Мы с детства привыкли считать шестидесятые годы ‘эпохой великих реформ’.
В глухую пору Александра III, книжка г. Джаншиева под этим заглавием выдержала несколько изданий, и с каждым новым изданием книжка все пухла и пухла. Казалось, что шестидесятые годы — какой-то потерянный рай. А вот Тургенев, в декабре 1861 г., тотчас же после освобождения крестьян пишет: ‘Известия из России, литературные и всякие другие, печальны. Мы живем в темное и тяжелое время и так-таки не выберемся из него’.
Или это пророчество, на что Тургенев по всей природе своей не был способен, или это пессимизм, общий всем великим современникам. До Каракозова, до польского восстания, после 19 февраля, предаваться такому пессимизму ведь не было никаких оснований.
IV.
Загробный голос Тургенева действует отрезвляюще. Он многое объясняет в нашей современной враждебности друг к другу, в нашем современном пессимизме. Недавно художественный мир был встревожен выступлением Репина. Репин, наша гордость, титан русской живописи, обрушился на начинающего молодого художника, обрушился с недостойной резкостью, грубостью и несправедливостью.

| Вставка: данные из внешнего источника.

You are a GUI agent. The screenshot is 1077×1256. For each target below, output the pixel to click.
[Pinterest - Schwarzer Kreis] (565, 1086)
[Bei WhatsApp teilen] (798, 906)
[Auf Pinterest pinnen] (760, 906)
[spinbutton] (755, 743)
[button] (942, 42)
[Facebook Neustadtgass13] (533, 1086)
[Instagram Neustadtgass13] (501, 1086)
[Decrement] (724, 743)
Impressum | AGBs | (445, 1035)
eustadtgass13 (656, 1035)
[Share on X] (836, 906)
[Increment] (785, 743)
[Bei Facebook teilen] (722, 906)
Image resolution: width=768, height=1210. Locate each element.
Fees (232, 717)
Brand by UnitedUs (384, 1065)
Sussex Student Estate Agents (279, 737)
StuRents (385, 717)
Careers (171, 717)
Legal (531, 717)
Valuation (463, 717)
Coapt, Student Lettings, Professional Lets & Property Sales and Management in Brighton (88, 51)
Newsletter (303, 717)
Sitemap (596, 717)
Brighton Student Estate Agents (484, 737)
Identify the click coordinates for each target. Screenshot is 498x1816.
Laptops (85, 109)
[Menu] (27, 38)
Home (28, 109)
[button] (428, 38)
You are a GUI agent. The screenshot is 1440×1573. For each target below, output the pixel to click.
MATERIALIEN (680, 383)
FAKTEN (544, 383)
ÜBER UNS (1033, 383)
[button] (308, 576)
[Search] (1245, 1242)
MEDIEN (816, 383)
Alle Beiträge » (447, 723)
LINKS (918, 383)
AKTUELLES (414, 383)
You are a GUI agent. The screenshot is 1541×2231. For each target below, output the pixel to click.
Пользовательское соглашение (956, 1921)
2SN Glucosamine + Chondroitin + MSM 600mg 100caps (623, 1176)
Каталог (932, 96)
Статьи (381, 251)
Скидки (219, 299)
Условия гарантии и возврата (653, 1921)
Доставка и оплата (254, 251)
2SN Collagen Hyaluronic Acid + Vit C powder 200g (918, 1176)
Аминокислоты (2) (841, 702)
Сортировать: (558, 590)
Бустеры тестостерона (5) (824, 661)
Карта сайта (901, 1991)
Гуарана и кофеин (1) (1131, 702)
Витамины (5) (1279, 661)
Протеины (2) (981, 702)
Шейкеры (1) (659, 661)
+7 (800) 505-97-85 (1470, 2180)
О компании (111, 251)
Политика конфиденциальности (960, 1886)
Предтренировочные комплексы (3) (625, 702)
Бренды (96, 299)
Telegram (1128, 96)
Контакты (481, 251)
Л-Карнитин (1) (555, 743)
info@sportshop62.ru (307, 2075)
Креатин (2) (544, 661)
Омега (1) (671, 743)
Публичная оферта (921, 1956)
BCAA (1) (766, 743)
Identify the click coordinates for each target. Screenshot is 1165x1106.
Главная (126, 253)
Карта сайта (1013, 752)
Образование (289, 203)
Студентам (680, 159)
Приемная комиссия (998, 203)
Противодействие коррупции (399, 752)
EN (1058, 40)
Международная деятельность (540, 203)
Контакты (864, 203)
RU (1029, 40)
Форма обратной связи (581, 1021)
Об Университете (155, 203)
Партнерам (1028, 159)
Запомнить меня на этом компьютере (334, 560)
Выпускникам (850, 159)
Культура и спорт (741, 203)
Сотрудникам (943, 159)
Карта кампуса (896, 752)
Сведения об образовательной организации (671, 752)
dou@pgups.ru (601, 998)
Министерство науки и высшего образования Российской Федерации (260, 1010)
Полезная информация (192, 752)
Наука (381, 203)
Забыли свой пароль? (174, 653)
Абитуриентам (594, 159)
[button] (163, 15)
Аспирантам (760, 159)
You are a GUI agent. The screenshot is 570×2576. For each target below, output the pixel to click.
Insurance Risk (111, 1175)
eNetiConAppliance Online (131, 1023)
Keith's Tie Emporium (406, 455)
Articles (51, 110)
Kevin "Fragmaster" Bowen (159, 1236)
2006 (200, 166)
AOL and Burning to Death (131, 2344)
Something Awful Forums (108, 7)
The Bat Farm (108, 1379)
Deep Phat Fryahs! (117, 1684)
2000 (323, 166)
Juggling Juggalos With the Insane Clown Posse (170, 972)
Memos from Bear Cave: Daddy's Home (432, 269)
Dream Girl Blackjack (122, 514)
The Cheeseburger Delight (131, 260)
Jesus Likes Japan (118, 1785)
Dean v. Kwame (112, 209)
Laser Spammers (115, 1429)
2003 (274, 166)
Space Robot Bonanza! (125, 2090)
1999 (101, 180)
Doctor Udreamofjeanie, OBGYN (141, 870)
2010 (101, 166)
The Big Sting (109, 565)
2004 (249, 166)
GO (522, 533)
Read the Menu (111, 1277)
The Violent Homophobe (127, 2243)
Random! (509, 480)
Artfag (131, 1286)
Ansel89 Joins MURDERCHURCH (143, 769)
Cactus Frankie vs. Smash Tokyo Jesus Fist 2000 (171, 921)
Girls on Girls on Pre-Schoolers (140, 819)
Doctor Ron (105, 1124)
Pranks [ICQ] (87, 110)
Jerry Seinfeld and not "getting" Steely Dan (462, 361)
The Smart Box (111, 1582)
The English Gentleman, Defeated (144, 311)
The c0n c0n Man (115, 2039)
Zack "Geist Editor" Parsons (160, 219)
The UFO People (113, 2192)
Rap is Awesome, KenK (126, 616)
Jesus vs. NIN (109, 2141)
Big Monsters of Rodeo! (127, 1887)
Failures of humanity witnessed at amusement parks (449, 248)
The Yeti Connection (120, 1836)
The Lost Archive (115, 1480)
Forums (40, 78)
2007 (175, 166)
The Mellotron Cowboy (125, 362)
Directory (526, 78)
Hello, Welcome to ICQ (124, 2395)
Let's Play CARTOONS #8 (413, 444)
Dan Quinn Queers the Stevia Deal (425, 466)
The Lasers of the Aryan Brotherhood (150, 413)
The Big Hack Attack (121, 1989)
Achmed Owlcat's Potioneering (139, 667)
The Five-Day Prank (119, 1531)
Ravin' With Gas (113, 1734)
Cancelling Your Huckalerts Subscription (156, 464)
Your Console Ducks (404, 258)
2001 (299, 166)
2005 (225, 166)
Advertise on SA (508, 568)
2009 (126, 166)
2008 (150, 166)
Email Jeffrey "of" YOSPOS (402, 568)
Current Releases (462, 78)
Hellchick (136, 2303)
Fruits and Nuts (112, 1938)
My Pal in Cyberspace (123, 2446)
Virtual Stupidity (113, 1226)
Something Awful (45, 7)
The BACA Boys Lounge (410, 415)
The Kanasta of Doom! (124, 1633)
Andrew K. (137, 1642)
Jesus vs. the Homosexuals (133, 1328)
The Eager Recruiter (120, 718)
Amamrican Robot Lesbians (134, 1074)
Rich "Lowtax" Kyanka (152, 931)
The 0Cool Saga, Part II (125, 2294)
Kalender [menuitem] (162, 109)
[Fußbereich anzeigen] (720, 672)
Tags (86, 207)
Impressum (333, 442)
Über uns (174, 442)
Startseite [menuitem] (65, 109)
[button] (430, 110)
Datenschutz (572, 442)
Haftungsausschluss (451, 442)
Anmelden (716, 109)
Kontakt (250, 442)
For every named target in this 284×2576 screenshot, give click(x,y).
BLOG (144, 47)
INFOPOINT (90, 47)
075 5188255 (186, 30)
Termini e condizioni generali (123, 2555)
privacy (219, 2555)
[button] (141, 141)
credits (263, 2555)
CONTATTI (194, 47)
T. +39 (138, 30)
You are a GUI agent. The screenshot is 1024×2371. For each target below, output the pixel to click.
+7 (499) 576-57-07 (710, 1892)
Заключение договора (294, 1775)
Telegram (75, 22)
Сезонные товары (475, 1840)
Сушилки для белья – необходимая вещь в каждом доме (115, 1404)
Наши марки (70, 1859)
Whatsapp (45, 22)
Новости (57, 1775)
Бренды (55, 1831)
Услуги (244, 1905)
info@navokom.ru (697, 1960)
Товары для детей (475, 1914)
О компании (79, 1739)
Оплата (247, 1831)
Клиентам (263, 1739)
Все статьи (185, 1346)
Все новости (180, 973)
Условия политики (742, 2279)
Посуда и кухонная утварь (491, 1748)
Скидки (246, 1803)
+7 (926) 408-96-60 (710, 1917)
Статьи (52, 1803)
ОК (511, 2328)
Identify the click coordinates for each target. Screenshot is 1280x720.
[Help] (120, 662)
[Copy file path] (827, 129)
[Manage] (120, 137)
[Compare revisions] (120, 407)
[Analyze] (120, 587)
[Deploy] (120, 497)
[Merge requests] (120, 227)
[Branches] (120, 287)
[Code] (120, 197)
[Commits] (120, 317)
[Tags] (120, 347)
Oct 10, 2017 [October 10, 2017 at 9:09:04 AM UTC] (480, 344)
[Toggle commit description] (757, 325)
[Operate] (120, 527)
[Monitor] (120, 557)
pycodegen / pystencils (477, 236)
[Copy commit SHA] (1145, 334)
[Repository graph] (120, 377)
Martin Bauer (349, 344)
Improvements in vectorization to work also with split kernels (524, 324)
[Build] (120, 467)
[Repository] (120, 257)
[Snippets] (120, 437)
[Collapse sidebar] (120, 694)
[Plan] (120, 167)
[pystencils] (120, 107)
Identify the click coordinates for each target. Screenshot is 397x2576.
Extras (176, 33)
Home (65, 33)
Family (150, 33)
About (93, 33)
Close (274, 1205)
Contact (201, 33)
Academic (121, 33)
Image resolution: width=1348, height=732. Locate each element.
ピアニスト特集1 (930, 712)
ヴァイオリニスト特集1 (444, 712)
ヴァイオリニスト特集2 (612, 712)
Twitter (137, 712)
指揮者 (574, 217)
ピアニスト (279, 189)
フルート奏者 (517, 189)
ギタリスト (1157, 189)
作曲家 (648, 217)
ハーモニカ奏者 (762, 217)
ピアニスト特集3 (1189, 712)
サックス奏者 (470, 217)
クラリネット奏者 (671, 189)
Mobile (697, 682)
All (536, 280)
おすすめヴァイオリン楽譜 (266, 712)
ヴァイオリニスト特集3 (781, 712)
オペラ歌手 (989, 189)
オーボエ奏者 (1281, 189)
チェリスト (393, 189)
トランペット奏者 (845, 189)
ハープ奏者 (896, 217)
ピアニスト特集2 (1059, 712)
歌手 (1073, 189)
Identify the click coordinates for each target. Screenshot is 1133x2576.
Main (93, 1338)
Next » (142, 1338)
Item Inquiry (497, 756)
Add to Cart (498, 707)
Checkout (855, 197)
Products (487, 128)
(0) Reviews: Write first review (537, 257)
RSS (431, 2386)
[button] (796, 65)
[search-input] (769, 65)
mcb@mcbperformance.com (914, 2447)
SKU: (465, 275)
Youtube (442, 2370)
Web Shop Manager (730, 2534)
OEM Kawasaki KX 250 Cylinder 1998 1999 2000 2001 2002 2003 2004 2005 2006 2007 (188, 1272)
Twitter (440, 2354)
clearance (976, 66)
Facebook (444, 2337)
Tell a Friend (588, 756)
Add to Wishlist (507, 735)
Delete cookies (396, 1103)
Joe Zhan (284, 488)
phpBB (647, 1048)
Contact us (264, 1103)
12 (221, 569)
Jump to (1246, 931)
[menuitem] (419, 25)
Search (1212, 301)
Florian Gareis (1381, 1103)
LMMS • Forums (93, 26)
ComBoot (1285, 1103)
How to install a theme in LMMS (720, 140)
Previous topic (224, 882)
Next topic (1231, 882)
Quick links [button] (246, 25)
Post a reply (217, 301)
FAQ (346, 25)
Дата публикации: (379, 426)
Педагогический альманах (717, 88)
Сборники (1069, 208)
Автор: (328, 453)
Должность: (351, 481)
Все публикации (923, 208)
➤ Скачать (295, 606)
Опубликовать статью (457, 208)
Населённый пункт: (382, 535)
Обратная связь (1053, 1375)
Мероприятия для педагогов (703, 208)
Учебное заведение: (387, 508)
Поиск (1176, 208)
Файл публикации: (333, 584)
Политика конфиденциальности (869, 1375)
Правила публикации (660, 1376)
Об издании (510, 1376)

Обиженные стали защищаться. Александр Бенуа высказал по этому поводу много верного и ценного. Чуковский почему-то обиделся за Репина, — как будто Репин нуждается в чьей-либо защите — и напал на Бенуа. Но дело в том, что Репин, как критик, просто не существует. Уж если культурный Тургенев, европеец с головы до ног, договорился до таких нелепостей, то чего же ждать от самоучки Репина, тенденциозного передвижника, непосредственный, стихийный талант которого затемняет зрение, не дает видеть современность?
Жалко, что Бенуа не привел несколько цитат из сборника статей Репина, выдержек из репинских писем из-за границы. Репин ничего не сумел увидать в Европе, как будто бы XIX век — не эпоха расцвета живописи. Он привез с собой только умиление над Матейко, почтенным, но лишенным всякой индивидуальности, художником. И здесь он не одинок. Его великий собрат, Александр Иванов, был так же слеп. Перед своим возвращением в Россию, он объездил Европу и нашел там только одного достойного художника Лессинга, которого в настоящее время знают лишь историки, и то по долгу службы.
Все мнения Репина глубоко интересны чисто субъективно, биографически, как штрихи его собственного портрета, объективной же ценности — увы!- не имеют никакой, так же, как не дай Бог кому-нибудь поверить Тургеневу и утверждать, что ‘Война и Мир’ положительно скучный роман, что ‘Преступление и Наказание’ читать не стоит, а музыка Вагнера невыносима. С какой-то фатальной закономерностью талантливые люди, творцы-художники льнут к ‘Кузе, мордовскому богу’ и не замечают истинных богов. Такие многочисленные, никому неизвестные ‘Кузи’ есть на совести всех великих художников. Припомним, что Толстой превозносил ничтожный и скучный роман Поленца, писал сочувственные письма Пимену Карпову, автору ‘Говора Зорь’.
И когда слышишь сегодняшние вопли о падении русской литературы и русского искусства, когда одни говорят, что в ‘храм’ литературы забралась всякая нечисть вроде Блоков и Городецких, что всякие Брюсовы и Сологубы — писатели ‘вредные’, а с другой стороны доносятся жалобы на Куприных и Арцыбашевых, якобы промышляющих порнографией, то, вспоминая письма Тургенева, невольно становишься осторожнее в своих оценках. Уж так видно нам на роду написано: что имеем — не храним, потерявши — плачем.
На посмертные ‘слезы’ мы мастера. Всяческие ‘поминки’ — наша специальность. Травим человека, а потом плачем на его похоронах, издаем сборники, устраиваем выставки ‘в память’. Живого Врубеля не сумели пригреть, оценить, а похоронивши — плачем. То же было и с Коммиссаржевской.
Да что говорить! — этой участи не избег и Чехов. При жизни — полупризнание, а после смерти — Гомеровские гекатомбы.
Жестокие люди эти современники.
Впервые опубликовано: Речь. 1910. 9 (22) мая. No 125. С. 2.